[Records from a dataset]
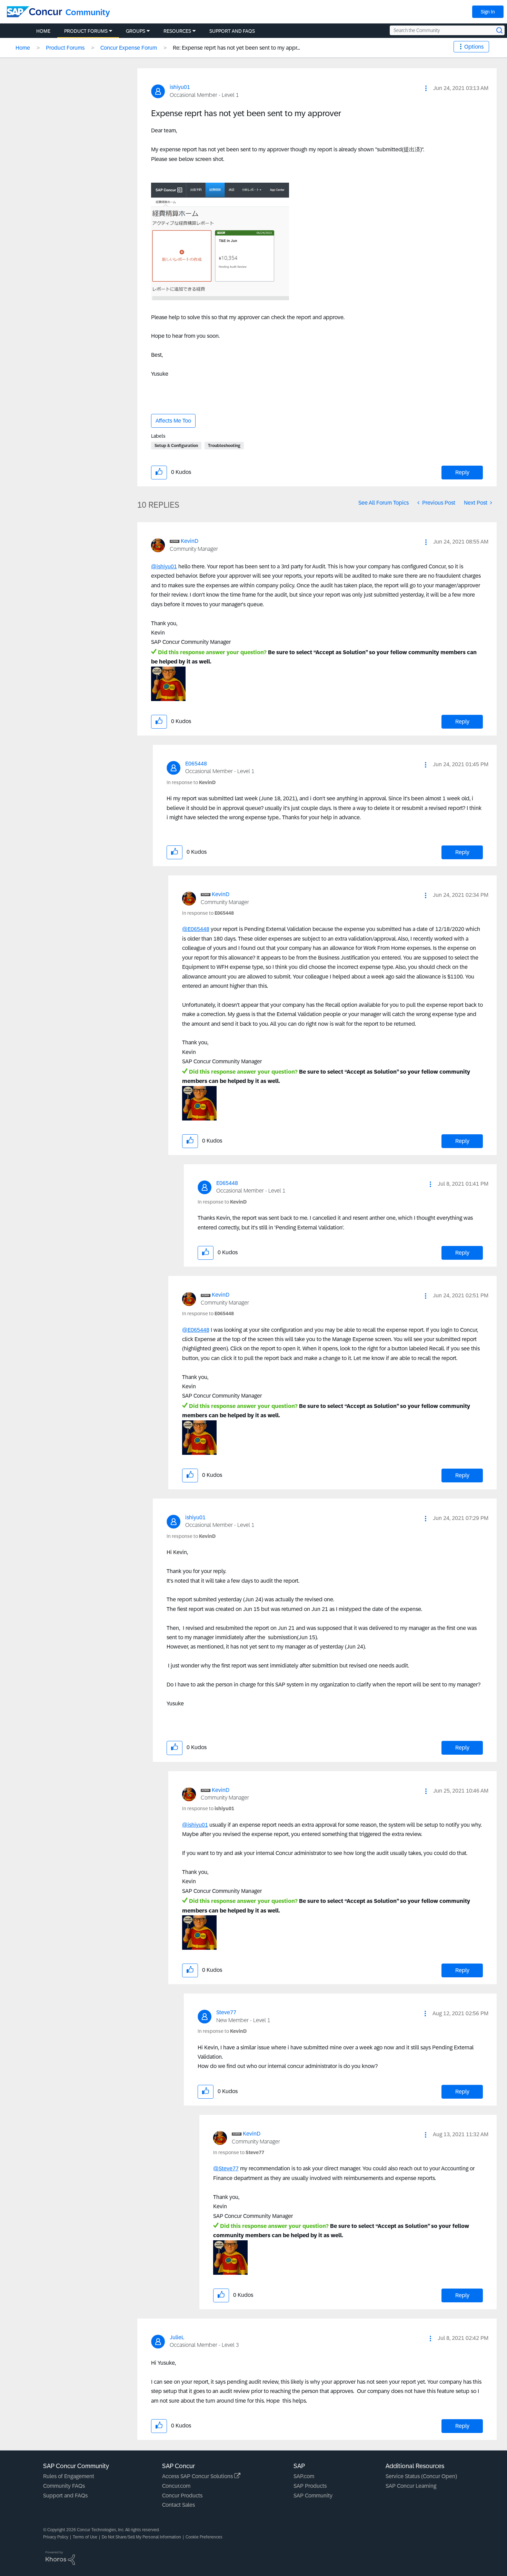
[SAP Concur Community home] (34, 11)
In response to (191, 782)
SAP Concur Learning (411, 2486)
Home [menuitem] (43, 31)
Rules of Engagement (68, 2476)
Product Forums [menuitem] (86, 31)
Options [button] (474, 47)
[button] (426, 88)
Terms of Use (85, 2537)
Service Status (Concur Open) (421, 2476)
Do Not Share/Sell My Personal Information (141, 2537)
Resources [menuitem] (177, 31)
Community (88, 12)
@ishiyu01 (164, 566)
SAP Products (310, 2486)
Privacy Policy (55, 2537)
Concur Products (182, 2495)
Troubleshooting (224, 445)
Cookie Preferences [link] (204, 2537)
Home (23, 48)
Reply (462, 472)
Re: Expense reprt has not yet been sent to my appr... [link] (236, 48)
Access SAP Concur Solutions (198, 2476)
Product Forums (65, 48)
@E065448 (195, 929)
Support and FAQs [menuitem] (232, 31)
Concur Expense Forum (128, 48)
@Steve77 (226, 2168)
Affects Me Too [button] (173, 421)
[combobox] (447, 30)
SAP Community (313, 2495)
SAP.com (304, 2476)
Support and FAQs (65, 2495)
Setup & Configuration (176, 445)
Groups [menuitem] (135, 31)
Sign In (488, 11)
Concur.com (176, 2486)
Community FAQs (64, 2486)
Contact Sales (178, 2505)
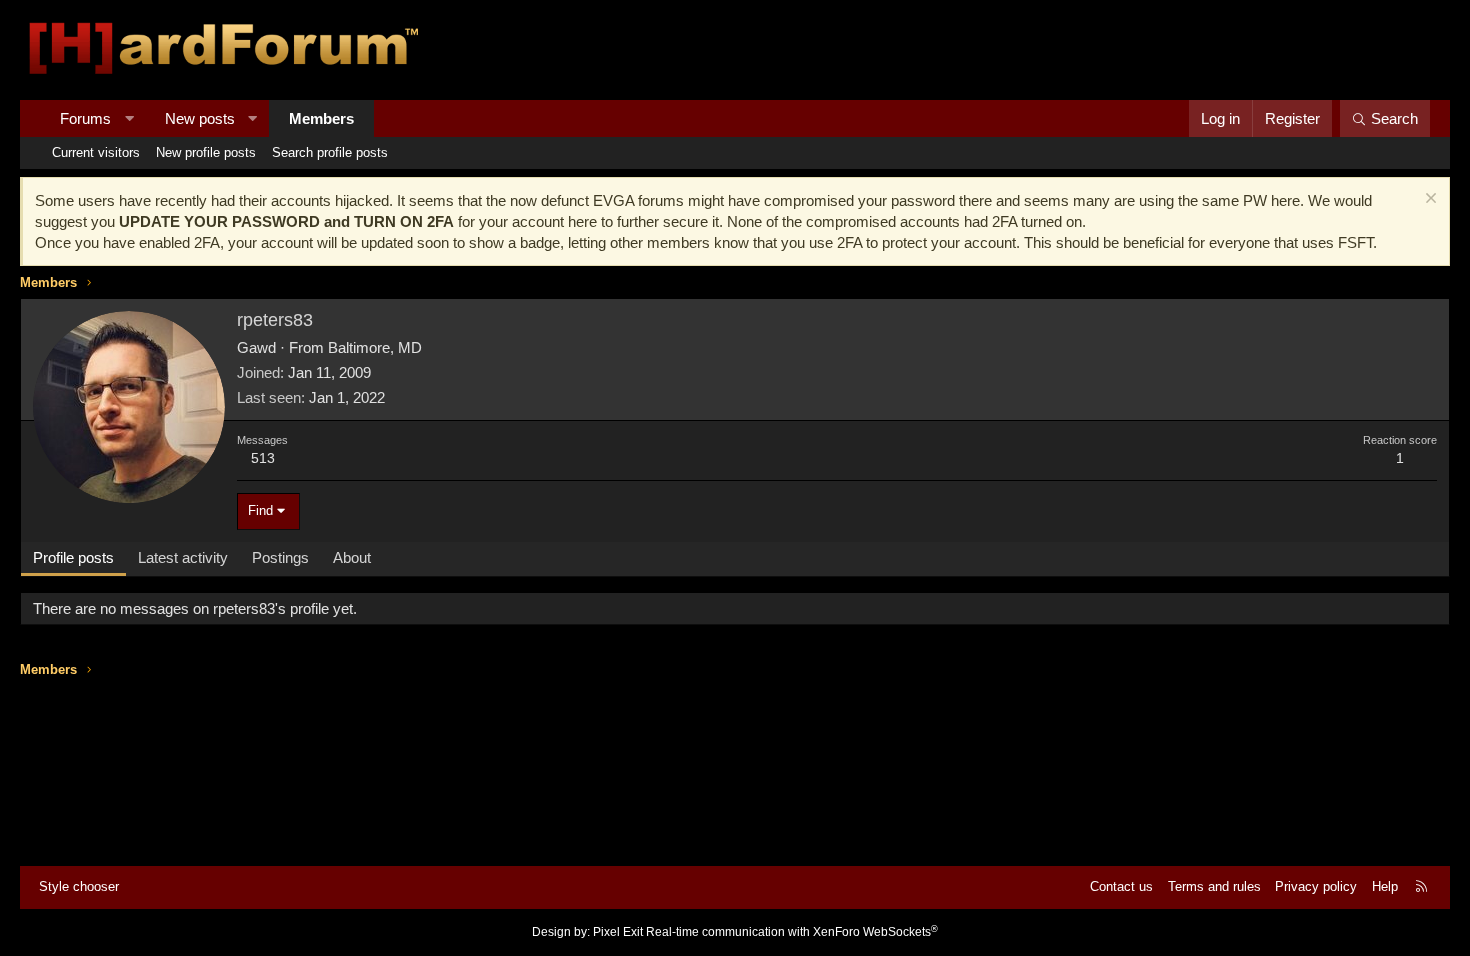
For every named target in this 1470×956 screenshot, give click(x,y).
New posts (200, 118)
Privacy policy (1316, 886)
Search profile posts (330, 152)
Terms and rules (1214, 886)
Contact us (1121, 886)
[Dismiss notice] (1428, 200)
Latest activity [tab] (183, 557)
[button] (129, 118)
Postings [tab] (280, 557)
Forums (85, 118)
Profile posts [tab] (73, 557)
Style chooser (79, 886)
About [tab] (352, 557)
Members (321, 118)
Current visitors (96, 152)
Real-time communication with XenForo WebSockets (792, 932)
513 (263, 458)
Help (1385, 886)
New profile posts (206, 152)
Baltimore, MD (375, 347)
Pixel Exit (618, 932)
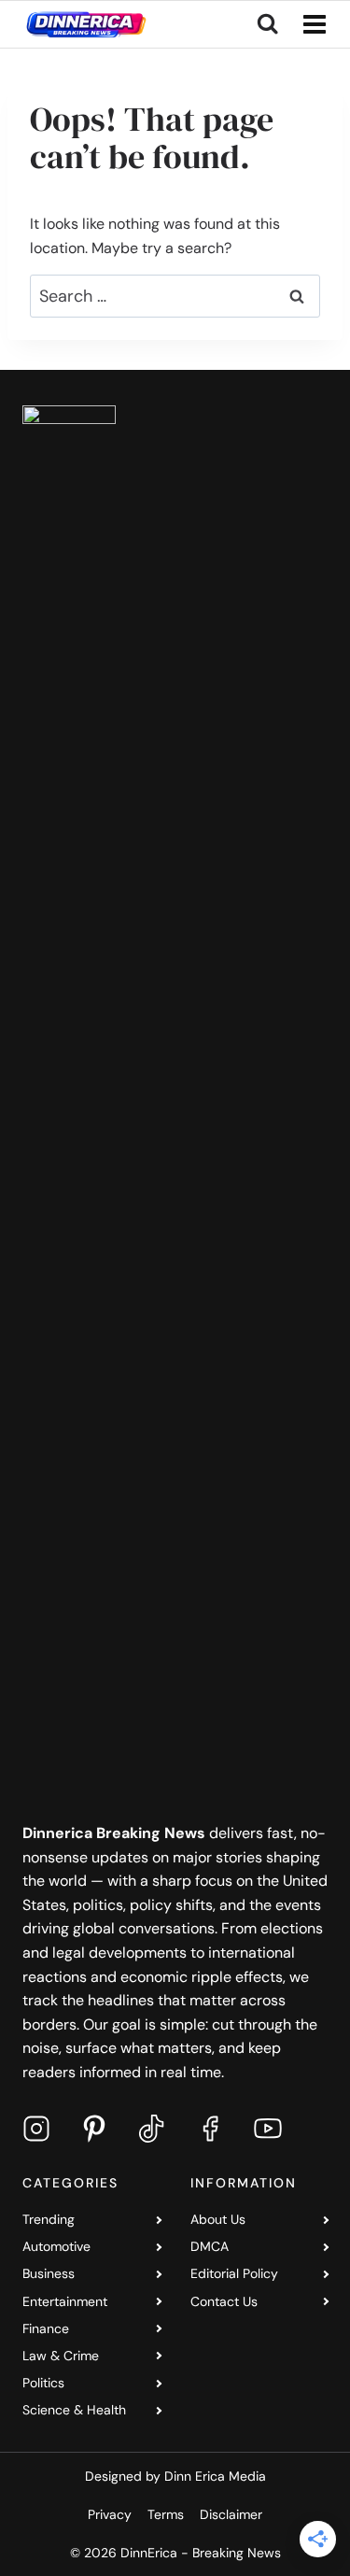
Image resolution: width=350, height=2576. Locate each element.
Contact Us (224, 2301)
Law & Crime (60, 2355)
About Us (217, 2219)
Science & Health (74, 2409)
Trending (48, 2219)
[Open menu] (311, 24)
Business (48, 2273)
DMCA (209, 2246)
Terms (165, 2514)
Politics (43, 2382)
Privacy (110, 2514)
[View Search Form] (267, 24)
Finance (45, 2328)
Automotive (56, 2246)
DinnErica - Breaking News (200, 2552)
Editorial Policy (234, 2273)
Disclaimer (231, 2514)
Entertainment (64, 2301)
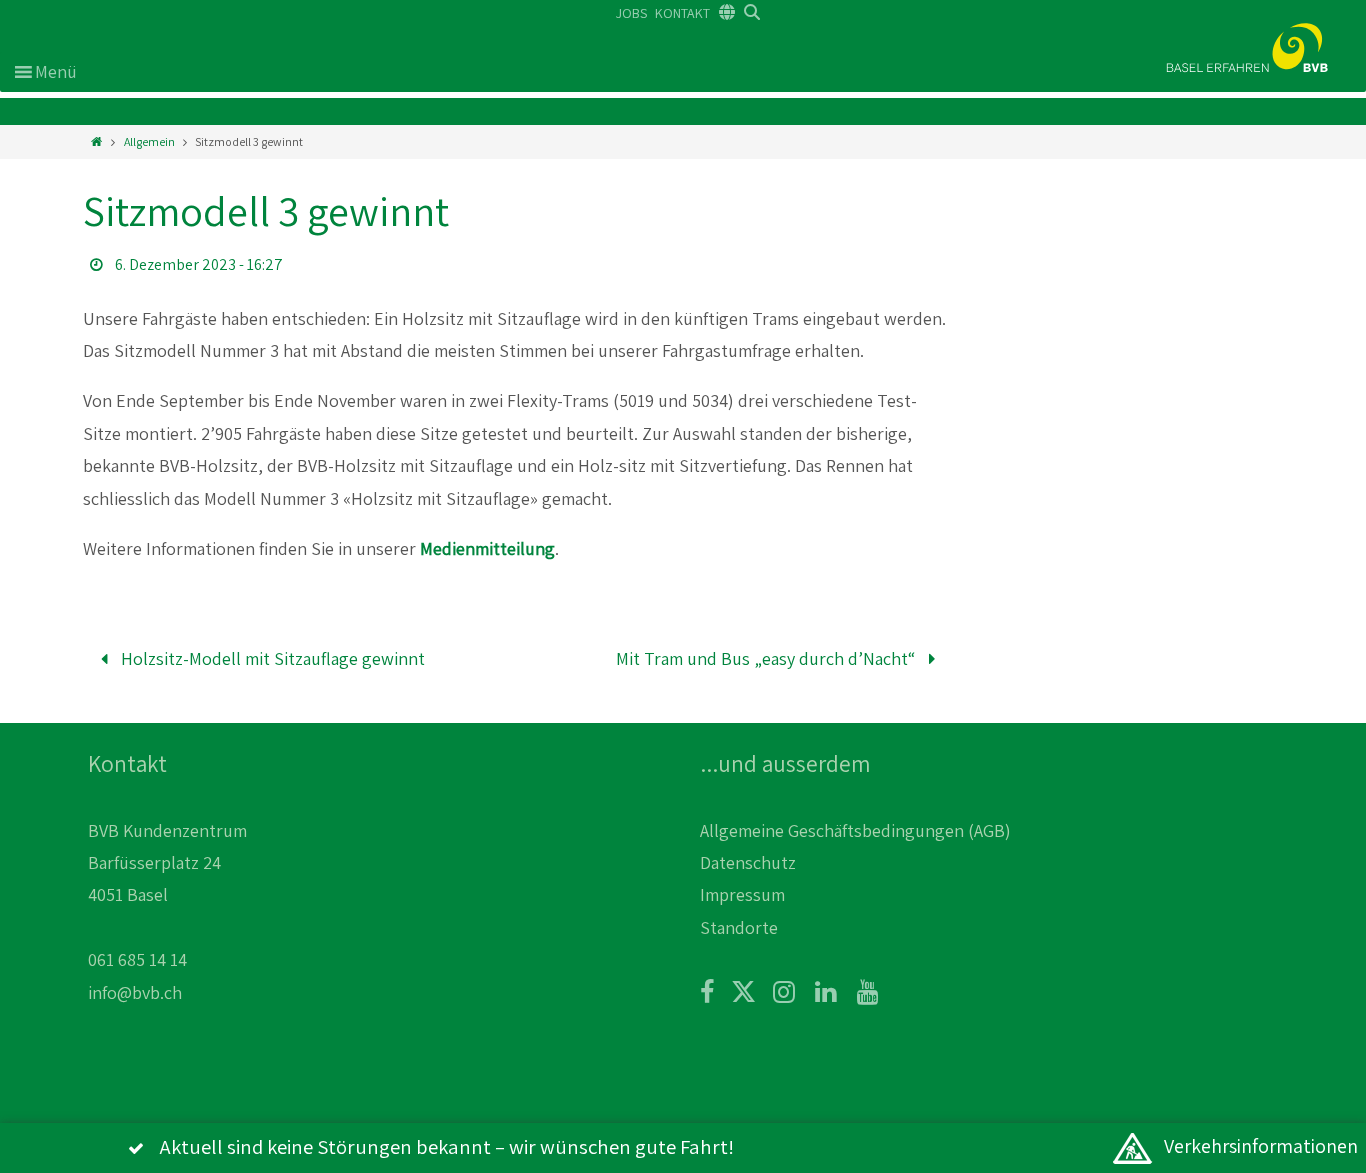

## Task statement:
Lines from the one containing "Members (321, 118)" through the final line of the entries above are to be retyped exactly, with every picture left out.

## Output:
Members (321, 118)
Current visitors (96, 152)
Real-time communication with XenForo WebSockets (792, 932)
513 (263, 458)
Help (1385, 886)
New profile posts (206, 152)
Baltimore, MD (375, 347)
Pixel Exit (618, 932)
Image resolution: width=350, height=2576. Locate each element.
Contact Us (224, 2301)
Law & Crime (60, 2355)
About Us (217, 2219)
Science & Health (74, 2409)
Trending (48, 2219)
[Open menu] (311, 24)
Business (48, 2273)
DMCA (209, 2246)
Terms (165, 2514)
Politics (43, 2382)
Privacy (110, 2514)
[View Search Form] (267, 24)
Finance (45, 2328)
Automotive (56, 2246)
DinnErica - Breaking News (200, 2552)
Editorial Policy (234, 2273)
Disclaimer (231, 2514)
Entertainment (64, 2301)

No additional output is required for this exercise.